An exact copy of the data is required. No picture may appear in it.

*** Begin section ***

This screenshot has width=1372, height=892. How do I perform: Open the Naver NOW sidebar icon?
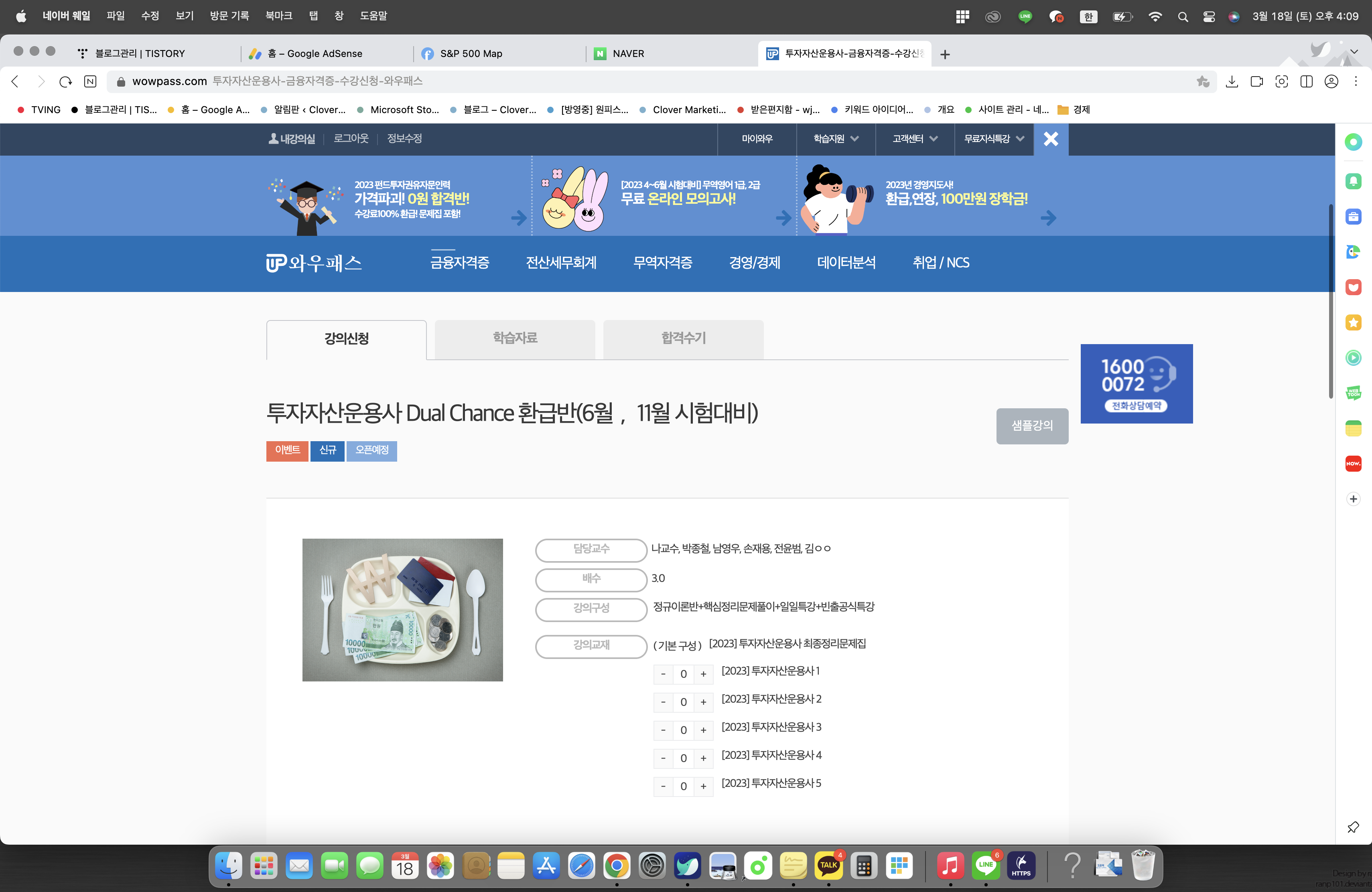click(x=1353, y=464)

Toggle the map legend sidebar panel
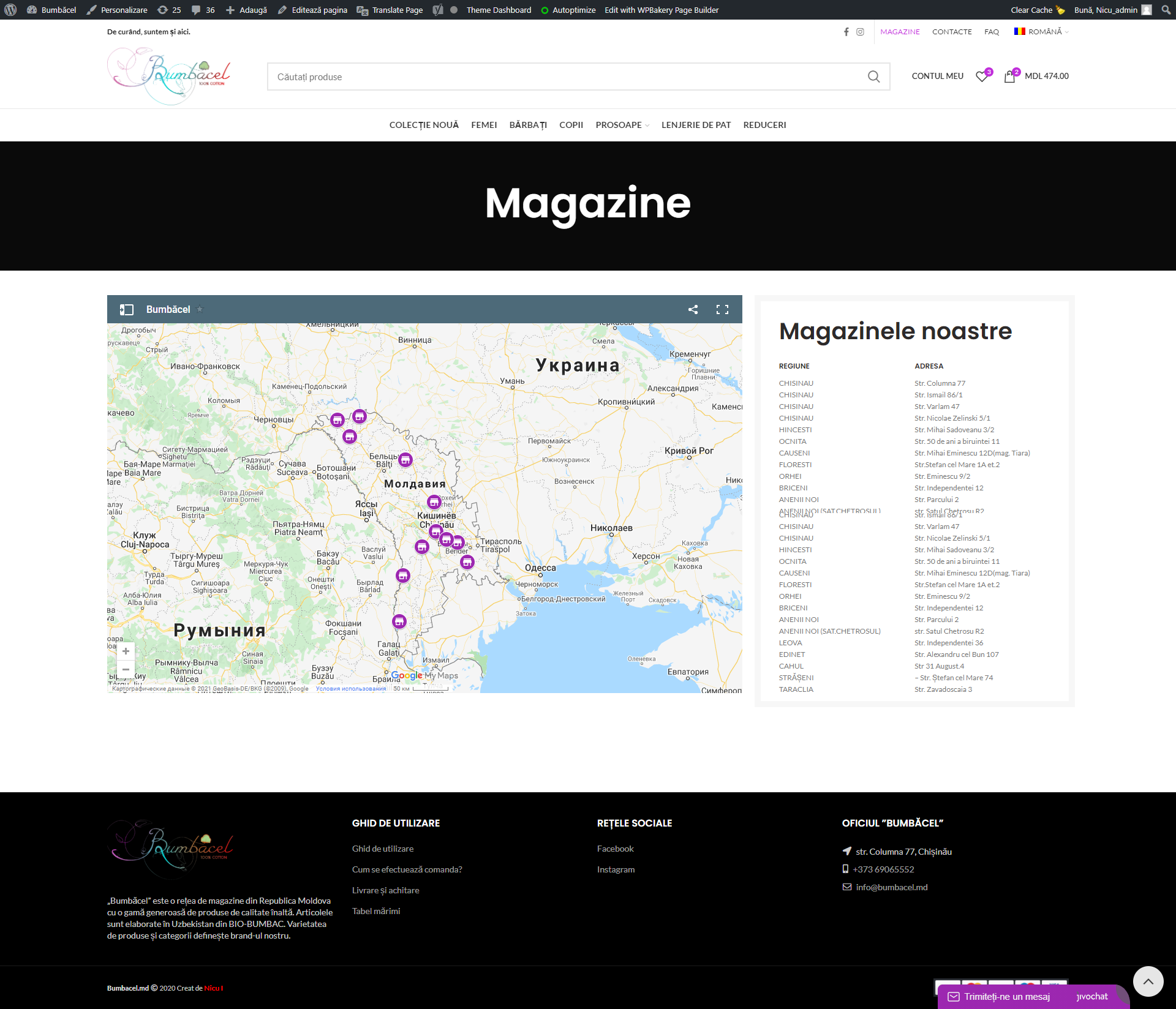(x=126, y=310)
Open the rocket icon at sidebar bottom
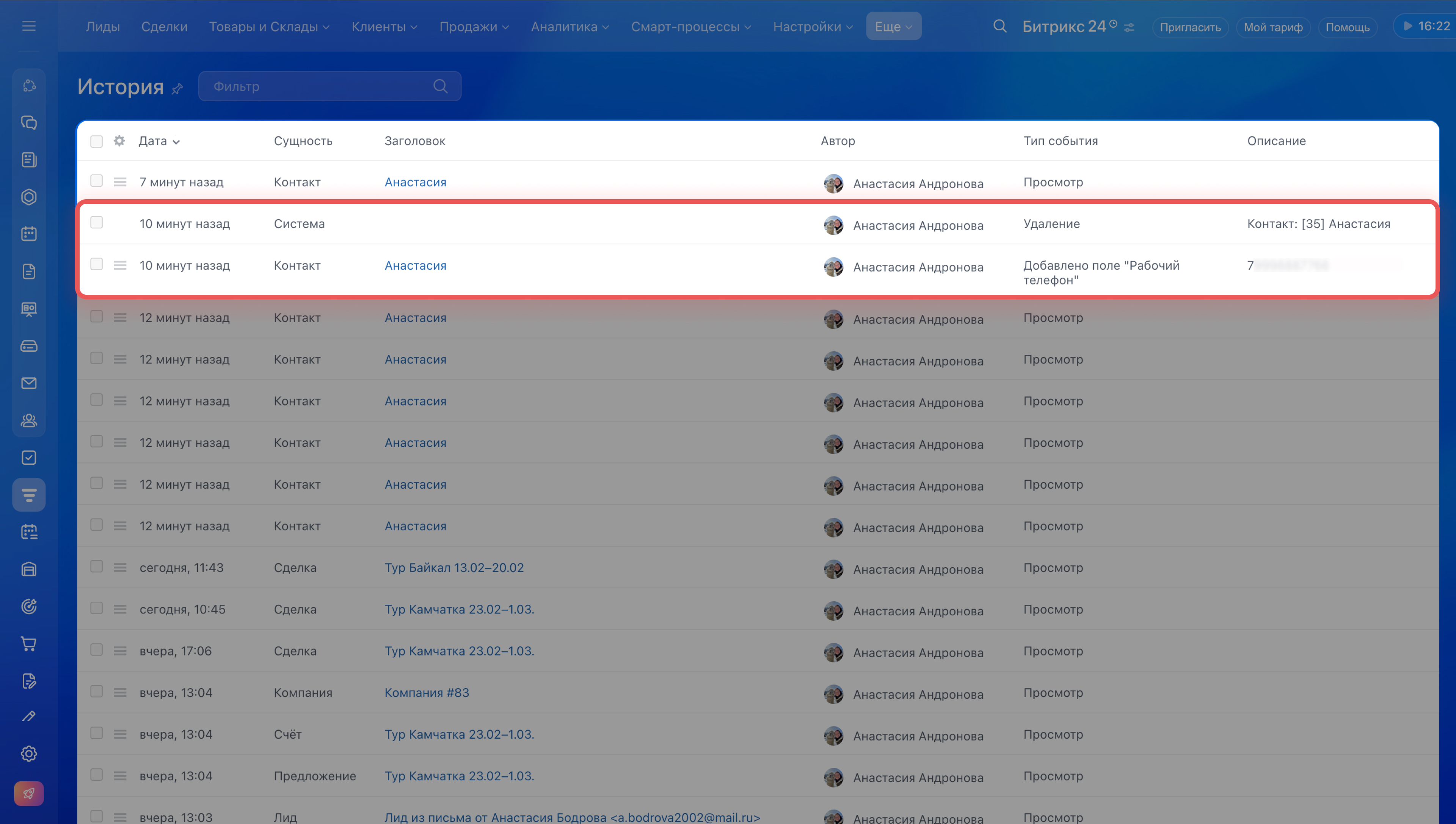Screen dimensions: 1456x824 (x=29, y=793)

*** End section ***

(Response area):
This screenshot has width=1372, height=892. How do I perform: Open the Naver NOW sidebar icon?
click(x=1353, y=464)

Toggle the map legend sidebar panel
(x=126, y=310)
Open the rocket icon at sidebar bottom
Screen dimensions: 1456x824 (x=29, y=793)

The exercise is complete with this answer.